CLUBS AND ORGANIZATIONS
In addition to the groups listed below, students are also encouraged to become members of
local anthropological or archaeological organizations depending on where they live and work once they have graduated.
The Anthropology Club is a coalition of students interested in promoting and raising awareness about the field of Anthropology. This club provides a forum for students (undergraduate and graduate) to participate in lectures or hear from speakers on modern aspects of the anthropology discipline, attend field trips, provide direct hands-on learning experiences and mix 'n mingle with other students in social events and activities. It is the Anthropology Club's goal to help students and other interested parties explore and develop an appreciation for human diversity and the shared legacy of our common humanity. We invite all to participate.
The National Association of Student Anthropologists (NASA) is the student section of the American Anthropological Association founded in 1985 to address graduate and undergraduate student concerns and to promote the interests and involvement of students as anthropologists-in-training. NASA is a four-field network of students, which directly addresses issues that are of interest to both undergraduate and graduate students, including finding jobs, attending graduate school, fieldwork programs and networking.
The American Anthropological Association is the world's largest organization of individuals interested in anthropology. AAA seeks to promote the science of anthropology, to stimulate and coordinate the efforts of American anthropologists, to foster groups devoted to anthropology, to serve as a bond among American anthropologists and anthropologic organizations, and to publish and encourage the publication of matters pertaining to anthropology.
Society for American Archaeology is an international organization dedicated to the research, interpretation, and protection of the archaeological heritage of the Americas. With more than 7,000 members, the society represents professionals, students, and archaeologists working in a variety of settings including government agencies, colleges and universities, museums, and the private sector.

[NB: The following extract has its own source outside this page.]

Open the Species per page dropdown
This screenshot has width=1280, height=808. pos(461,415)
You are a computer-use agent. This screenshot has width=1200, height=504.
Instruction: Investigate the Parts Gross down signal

The American Alliance of Museums is the world's largest organization of individuals interested in museums representing more than 18,000 individual museum professionals and volunteers, almost 3,000 institutions, and 250 corporate members. AAM seeks to strengthen museums through leadership, advocacy, collaboration and service.
The Utah Museums Association is a professional organization of individuals interested in museums. UMA promotes the professional development and networking opportunities of Utah's museums. It connects museums to professional resources and best practice and serves as an advocate for Utah museums.

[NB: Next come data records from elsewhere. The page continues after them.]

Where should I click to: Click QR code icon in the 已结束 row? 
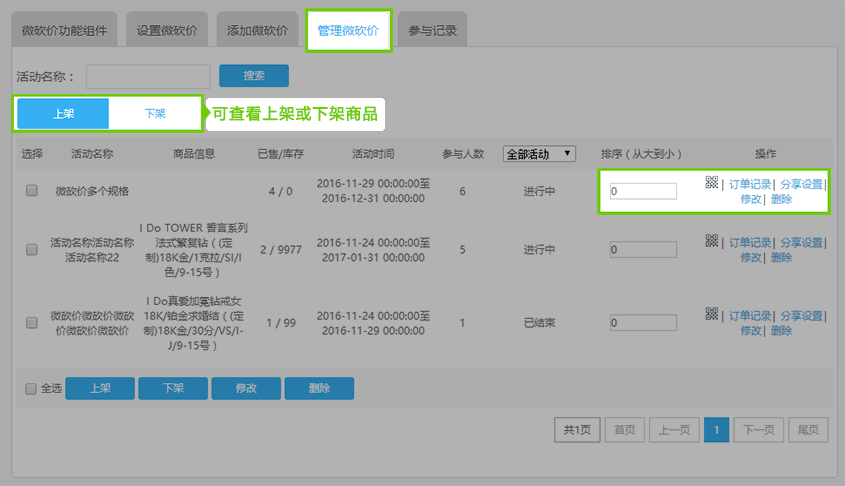(711, 314)
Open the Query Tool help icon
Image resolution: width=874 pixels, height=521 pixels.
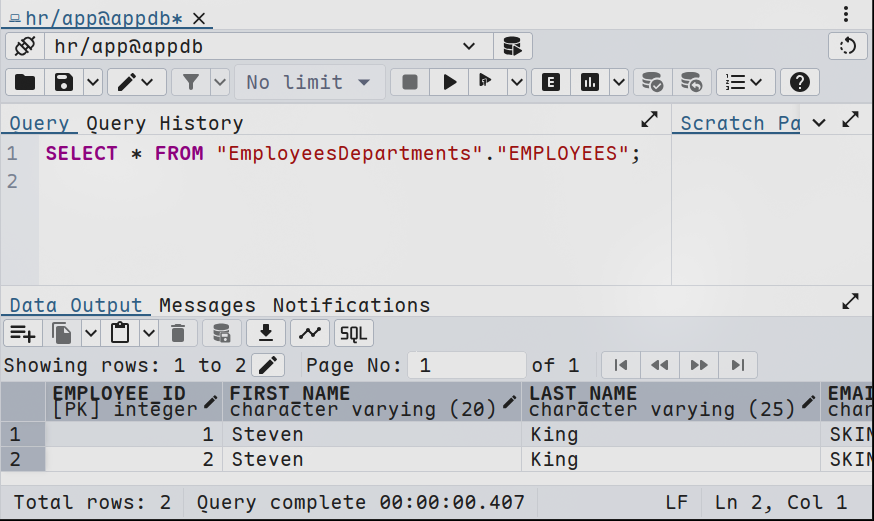click(x=799, y=82)
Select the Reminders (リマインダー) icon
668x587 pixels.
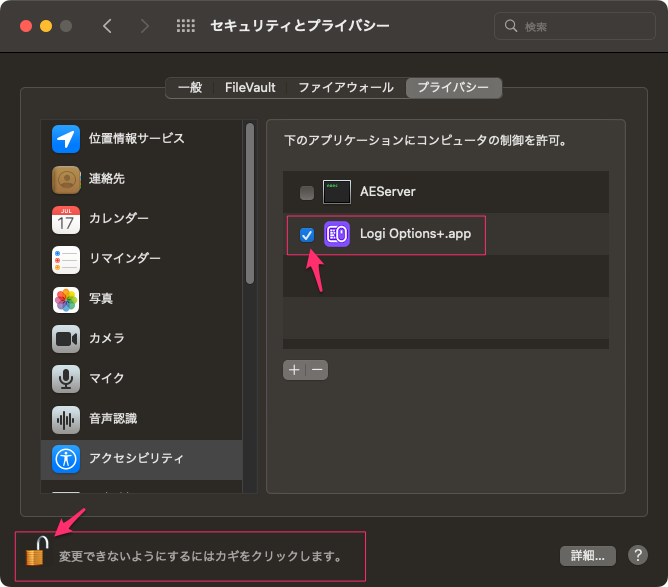(x=66, y=259)
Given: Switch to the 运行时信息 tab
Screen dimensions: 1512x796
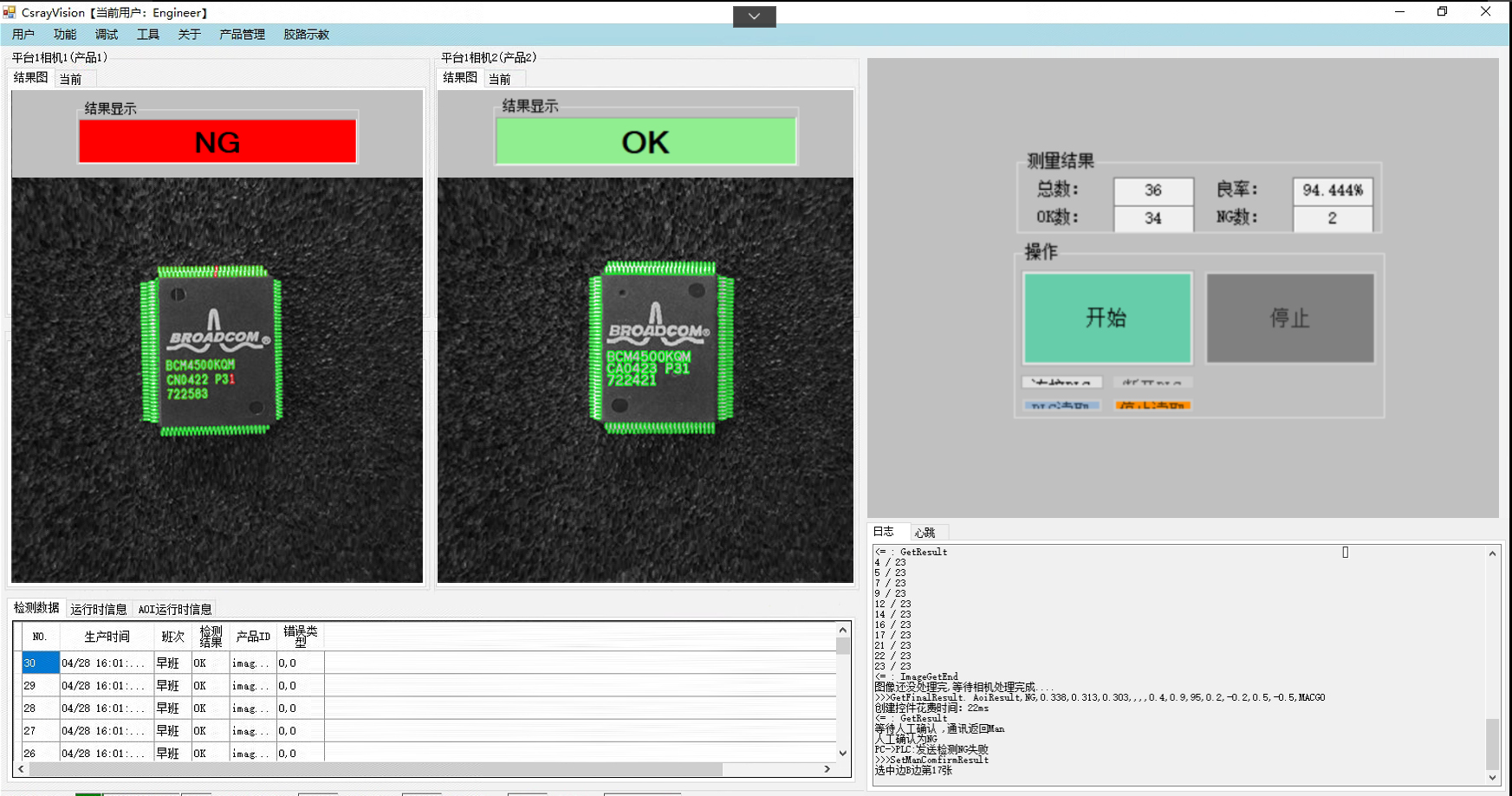Looking at the screenshot, I should point(98,609).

The Society for Applied Anthropology (SfAA) was founded in 1941 to promote the investigation of the principles of human behavior and the application of these principles to contemporary issues and problems. The Society is unique among professional associations in membership and purpose, representing the interests of professionals in a wide range of settings - academia, business, law, health and medicine, government, etc. The unifying factor is a commitment to making an impact on the quality of life in the world.

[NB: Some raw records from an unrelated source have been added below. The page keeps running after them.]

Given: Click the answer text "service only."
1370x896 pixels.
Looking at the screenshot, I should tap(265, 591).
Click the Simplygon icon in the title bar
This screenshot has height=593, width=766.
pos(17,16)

American Association of Physical Anthropologists: Physical anthropology is a biological science that deals with the adaptations, variability, and evolution of human beings and their living and fossil relatives. Because it studies human biology in the context of human culture and behavior, physical anthropology is also a social science. The AAPA is the world's leading professional organization for physical anthropologists. Formed by 83 charter members in 1930, the AAPA now has an international membership of over 1,700. The Association's annual meetings draw more than a thousand scientists and students from all over the world.
The Society for Medical Anthropology (SMA), formed in 1967 and incorporated into the American Anthropological Association (AAA) in 1971, is dedicated to the profession and practice of medical anthropology, which uses concepts and methods from anthropology to produce new understandings of health, disease, illness, treatment, and care. Open for membership worldwide, the SMA brings together medical anthropology graduate students, practicing anthropologists, scholars, and scholar activists. The SMA includes a number of special interest groups organized to advance endeavors – including policy-related initiatives as well as research and teaching – on topics and priorities identified by these groups. The SMA publishes the journal Medical Anthropology Quarterly and offers venues for members to present their research at conferences.
The National Association for the Practice of Anthropology: NAPA was founded in 1983 to promote the practice of anthropology and the interests of practicing anthropologists, and to further the practice of anthropology as a profession.